*TESTO DI RIFERIMENTO:*
■ ■ ■

Costruire maschere per entrare in relazione con la natura

2445
0
Condividi:
DEM

Una conversazione con l’artista urbano DEM
A cura di Stefania Carretti

La maschera, il travestimento, i totem, sono serviti nelle culture primitive per cercare un contatto, una simbiosi, con la natura, per esorcizzare carestie, calamità, paure. Paure che derivano appunto da una natura che non riusciamo a comprendere e quindi a controllare fino in fondo, una Natura Non Domestica, per usare il titolo della mostra a cui DEM, al secolo Marco Barbieri, ha partecipato la scorsa estate con un’opera site specific per il giardino di Spazio Gerra, a cura di Valico Terminus. In che misura nella nostra civiltà post-industriale questo effetto taumaturgico della maschera possa ancora essere valido ce lo spiega DEM in un’intervista raccolta lo scorso 21 novembre durante la sua performance all’interno della preview online a Spazio Gerra di Mediaterrae Aemilia. Esperienze di ruralità futura. “Viviamo in una condizione di paura legata all’ignoto e a quanto ci sta succedendo da un anno a questa parte. Indossare una maschera e trasformarsi in qualcosa di più rispetto a quello che siamo abituati ad essere, non tanto un supereroe ma in una sorta di io potenziato, può aiutare a sentirsi più forti e a sconfiggere le paure che stiamo vivendo in questo momento storico.”
Artista urbano eclettico ed estremamente attento alla relazione con i fruitori delle sue opere, DEM è noto soprattutto per i suoi interventi sul tanti muri delle città italiane. Ma il suo lavoro – che siano installazioni in ambienti naturali, video, ceramiche, maschere, disegni o graffiti – presenta un complesso intreccio di elementi naturali e riferimenti ancestrali che rimandano ad un fondamento comune a tutte le culture.

Le tue maschere, così come tante tue opere, mi sembra attingano ad una pluralità di culture. Studiandole e interpretandole, ti sembra che ci sia qualcosa che le accomuna?

■ ■ ■

*ESTRATTI DEI RECORD:*

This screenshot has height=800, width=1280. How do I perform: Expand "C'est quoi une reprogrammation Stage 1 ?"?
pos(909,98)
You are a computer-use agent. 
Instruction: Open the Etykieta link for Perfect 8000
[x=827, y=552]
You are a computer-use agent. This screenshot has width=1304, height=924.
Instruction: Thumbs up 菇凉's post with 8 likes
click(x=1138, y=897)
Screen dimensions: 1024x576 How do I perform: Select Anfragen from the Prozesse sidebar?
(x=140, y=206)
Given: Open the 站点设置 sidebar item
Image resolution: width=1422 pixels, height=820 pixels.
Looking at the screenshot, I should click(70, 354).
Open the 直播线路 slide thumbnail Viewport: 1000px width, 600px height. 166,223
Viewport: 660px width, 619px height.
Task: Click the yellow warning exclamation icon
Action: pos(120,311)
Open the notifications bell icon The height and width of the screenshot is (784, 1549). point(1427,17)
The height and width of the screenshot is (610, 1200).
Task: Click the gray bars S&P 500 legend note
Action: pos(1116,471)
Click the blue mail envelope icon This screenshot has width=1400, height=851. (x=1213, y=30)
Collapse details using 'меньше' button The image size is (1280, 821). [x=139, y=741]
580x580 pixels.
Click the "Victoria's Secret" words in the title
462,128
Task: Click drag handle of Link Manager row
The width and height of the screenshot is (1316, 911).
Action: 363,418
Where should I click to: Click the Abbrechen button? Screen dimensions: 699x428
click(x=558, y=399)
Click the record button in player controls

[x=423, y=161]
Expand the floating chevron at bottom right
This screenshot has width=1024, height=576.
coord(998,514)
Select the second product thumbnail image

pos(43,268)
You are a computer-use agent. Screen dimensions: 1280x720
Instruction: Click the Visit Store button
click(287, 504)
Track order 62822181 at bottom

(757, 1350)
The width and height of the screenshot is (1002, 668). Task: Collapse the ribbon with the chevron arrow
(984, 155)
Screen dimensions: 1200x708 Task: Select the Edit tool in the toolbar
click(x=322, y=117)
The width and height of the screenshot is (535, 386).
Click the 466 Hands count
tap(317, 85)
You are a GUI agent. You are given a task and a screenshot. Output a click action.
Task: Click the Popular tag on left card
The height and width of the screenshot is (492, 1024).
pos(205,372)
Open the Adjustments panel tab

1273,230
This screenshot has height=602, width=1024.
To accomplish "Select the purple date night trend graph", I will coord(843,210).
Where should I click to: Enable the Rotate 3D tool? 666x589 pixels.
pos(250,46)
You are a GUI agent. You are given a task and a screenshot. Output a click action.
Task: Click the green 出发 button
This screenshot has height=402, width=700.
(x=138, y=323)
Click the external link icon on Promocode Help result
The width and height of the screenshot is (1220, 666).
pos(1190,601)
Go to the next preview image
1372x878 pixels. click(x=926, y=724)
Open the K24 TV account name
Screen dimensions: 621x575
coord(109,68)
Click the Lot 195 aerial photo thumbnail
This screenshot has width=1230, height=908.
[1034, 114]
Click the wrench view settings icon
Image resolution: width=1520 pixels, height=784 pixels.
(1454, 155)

■ ■ ■

*ESERCIZI:*
(a) Riporta parola per parola il passo dell'intervista a DEM compreso tra "Le tue maschere, così" e "che le accomuna?", estremi inclusi.
(b) Rispondi a queste domande sull'intervista a DEM:
(i) Qual è il vero nome di DEM?
(ii) In che giorno è stata raccolta l'intervista?
(iii) Per quale luogo DEM ha realizzato la sua opera site specific per la mostra Natura Non Domestica?
(c) Trasforma in un elenco puntato il paragrafo dell'intervista a DEM che comincia con "Artista urbano eclettico", mantenendone i fatti principali.

*SOLUZIONI IN ORDINE:*
(a)
Le tue maschere, così come tante tue opere, mi sembra attingano ad una pluralità di culture. Studiandole e interpretandole, ti sembra che ci sia qualcosa che le accomuna?

(b)
(i) Marco Barbieri.
(ii) Il 21 novembre.
(iii) Per il giardino di Spazio Gerra.

(c)
- DEM è un artista urbano eclettico, molto attento al rapporto con chi fruisce delle sue opere.
- È noto soprattutto per i suoi interventi sui muri di molte città italiane.
- Il suo lavoro comprende installazioni in ambienti naturali, video, ceramiche, maschere, disegni e graffiti.
- In queste opere si intrecciano elementi naturali e riferimenti ancestrali che rimandano a un fondamento comune a tutte le culture.